-- Page excerpt --
....

First-principles design of the spinel iridate Ir2O4 for high-temperature quantum spin ice

TL;DR

This paper proposes a first-principles design of Ir2O4, a spinel iridate, as a high-temperature quantum spin ice candidate, potentially enabling magnetic quantum coherence at much higher temperatures than traditional rare-earth pyrochlores.

Contribution

It introduces Ir2O4 as a novel high-temperature quantum spin ice material, demonstrating how substrate control can tune magnetic interactions for elevated quantum coherence temperatures.

Findings

Ir2O4 exhibits spin-ice-rule interactions of tens of meV.

Substrate engineering can tune magnetic interactions in Ir2O4.

High-temperature quantum spin ice behavior is theoretically achievable.

....

-- Exercise 1 --
According to the Ir2O4 summary, how strong are the spin-ice-rule interactions in Ir2O4?
-- Exercise 2 --
Extend the Ir2O4 summary past its final sentence.
None of the records are needed here.

(Saved data entries)
....

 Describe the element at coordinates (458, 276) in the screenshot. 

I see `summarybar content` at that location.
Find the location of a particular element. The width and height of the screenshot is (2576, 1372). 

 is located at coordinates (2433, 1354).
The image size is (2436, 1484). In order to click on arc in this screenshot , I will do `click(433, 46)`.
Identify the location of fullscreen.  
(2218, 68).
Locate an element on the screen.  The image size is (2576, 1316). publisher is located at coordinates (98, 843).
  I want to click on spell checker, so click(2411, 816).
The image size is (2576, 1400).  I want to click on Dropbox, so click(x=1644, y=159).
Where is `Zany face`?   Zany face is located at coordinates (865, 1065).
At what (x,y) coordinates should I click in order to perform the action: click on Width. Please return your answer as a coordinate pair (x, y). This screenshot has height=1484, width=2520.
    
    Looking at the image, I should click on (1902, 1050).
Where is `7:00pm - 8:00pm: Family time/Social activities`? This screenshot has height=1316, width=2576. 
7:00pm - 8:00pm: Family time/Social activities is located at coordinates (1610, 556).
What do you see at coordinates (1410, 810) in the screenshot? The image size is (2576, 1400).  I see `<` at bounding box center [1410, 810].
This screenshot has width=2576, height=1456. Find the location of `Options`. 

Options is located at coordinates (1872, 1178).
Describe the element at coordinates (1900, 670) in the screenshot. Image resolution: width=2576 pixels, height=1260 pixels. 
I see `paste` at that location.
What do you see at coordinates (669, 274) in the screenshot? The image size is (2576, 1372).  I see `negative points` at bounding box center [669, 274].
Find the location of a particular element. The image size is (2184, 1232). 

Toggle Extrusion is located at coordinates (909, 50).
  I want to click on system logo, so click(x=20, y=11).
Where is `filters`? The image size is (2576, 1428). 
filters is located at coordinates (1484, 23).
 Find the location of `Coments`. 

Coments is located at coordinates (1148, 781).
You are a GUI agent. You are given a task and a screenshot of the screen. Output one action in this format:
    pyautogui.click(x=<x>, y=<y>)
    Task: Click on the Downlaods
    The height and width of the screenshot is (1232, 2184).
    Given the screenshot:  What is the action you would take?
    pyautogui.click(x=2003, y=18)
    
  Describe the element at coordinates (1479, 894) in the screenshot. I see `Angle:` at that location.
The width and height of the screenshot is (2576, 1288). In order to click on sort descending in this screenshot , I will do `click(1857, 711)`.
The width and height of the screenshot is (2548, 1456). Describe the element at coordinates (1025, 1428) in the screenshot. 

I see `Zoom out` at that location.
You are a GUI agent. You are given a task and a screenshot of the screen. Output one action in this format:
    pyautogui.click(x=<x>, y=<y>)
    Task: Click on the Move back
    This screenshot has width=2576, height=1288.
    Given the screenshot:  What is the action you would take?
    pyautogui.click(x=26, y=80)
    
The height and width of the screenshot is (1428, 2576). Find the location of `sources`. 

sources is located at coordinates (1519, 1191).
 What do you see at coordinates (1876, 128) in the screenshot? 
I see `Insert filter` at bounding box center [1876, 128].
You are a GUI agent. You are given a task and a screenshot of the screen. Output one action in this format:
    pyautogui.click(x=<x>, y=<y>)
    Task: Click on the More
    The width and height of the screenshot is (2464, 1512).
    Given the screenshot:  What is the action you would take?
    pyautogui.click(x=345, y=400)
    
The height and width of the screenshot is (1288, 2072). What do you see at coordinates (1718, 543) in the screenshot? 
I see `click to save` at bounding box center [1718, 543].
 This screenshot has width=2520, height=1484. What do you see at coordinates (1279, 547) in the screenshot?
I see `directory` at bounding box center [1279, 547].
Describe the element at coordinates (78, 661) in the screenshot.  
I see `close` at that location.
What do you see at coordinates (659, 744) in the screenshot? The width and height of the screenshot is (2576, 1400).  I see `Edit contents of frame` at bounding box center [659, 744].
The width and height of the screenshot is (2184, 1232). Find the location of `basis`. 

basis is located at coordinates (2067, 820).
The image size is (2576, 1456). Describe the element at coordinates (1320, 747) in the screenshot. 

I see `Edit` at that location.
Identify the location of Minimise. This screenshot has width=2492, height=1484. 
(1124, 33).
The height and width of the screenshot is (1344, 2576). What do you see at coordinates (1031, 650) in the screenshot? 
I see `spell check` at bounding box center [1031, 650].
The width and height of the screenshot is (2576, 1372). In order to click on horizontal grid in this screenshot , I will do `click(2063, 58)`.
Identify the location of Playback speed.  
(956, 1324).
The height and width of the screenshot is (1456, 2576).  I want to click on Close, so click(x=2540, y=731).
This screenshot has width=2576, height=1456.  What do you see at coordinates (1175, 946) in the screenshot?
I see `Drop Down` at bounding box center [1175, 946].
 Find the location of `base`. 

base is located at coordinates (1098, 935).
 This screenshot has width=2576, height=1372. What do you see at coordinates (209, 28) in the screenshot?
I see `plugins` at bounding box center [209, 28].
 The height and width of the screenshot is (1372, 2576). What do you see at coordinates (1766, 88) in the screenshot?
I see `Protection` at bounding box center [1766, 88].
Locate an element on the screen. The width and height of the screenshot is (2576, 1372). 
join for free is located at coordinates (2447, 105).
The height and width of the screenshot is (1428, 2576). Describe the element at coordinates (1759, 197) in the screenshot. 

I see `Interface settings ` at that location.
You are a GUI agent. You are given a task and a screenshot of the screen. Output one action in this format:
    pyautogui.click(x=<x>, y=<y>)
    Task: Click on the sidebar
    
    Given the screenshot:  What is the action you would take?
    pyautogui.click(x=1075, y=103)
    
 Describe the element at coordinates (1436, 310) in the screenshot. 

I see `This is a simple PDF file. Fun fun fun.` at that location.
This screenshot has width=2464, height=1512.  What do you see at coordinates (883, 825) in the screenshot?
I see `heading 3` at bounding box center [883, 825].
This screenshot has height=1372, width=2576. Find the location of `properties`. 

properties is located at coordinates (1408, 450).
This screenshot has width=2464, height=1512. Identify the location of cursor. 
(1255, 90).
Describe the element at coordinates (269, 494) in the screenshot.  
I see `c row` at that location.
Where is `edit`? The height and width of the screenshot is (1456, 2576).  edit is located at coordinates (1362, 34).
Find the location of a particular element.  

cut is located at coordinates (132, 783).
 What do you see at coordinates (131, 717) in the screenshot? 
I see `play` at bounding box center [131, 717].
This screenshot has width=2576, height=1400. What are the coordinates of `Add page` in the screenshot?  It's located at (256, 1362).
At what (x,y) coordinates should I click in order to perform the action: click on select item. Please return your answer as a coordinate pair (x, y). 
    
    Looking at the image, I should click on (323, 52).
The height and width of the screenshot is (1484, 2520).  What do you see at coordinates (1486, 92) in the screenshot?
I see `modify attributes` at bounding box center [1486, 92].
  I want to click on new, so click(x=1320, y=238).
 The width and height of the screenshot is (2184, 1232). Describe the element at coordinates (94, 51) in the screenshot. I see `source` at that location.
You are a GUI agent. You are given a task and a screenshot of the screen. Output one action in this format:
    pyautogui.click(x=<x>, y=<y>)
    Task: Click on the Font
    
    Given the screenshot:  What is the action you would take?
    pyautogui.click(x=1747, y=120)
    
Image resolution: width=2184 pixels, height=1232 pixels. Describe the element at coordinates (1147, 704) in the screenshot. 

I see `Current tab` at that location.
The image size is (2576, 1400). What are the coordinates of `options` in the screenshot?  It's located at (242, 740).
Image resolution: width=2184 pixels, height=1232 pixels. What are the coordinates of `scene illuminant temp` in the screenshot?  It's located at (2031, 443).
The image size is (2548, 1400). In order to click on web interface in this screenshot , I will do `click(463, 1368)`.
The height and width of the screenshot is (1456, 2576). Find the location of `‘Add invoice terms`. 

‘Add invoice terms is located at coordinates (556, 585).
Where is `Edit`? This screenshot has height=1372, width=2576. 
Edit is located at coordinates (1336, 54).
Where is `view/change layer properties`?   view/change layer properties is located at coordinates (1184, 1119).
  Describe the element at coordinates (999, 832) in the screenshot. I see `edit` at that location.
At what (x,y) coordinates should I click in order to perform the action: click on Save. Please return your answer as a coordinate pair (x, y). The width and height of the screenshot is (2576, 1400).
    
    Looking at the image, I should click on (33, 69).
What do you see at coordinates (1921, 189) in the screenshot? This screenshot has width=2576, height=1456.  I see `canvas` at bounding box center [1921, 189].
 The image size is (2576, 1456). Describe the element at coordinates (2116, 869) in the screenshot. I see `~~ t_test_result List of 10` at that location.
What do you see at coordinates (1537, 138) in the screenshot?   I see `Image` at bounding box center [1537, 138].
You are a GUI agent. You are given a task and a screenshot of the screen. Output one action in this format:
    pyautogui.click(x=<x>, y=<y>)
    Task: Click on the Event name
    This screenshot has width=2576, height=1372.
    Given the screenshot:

....

-- Expected answer 1 --
They are tens of meV.

-- Expected answer 2 --
Abstract

Insulating magnetic rare-earth pyrochlores related to spin ice host emergent bosonic monopolar spinons, which obey a magnetic analogue of quantum electrodynamics and may open a route to a magnetic analogue of electronics. However, the energy scales of the interactions among rare-earth moments are so low as 1 K that the possible quantum coherence can only be achieved at a sub-Kelvin. Here, we desgin high-temperature quantum spin ice materials from first principles. It is shown that the A-site deintercalated spinel iridate Ir2O4, which has been experimentally grown as epitaxial thin films, is a promising candidate for quantum spin ice with a spin-ice-rule interaction of a few tens of meV. Controlling electronic structures of Ir2O4 through substrates, it is possible to tune magnetic interactions so that a magnetic Coulomb liquid persists at high temperatures.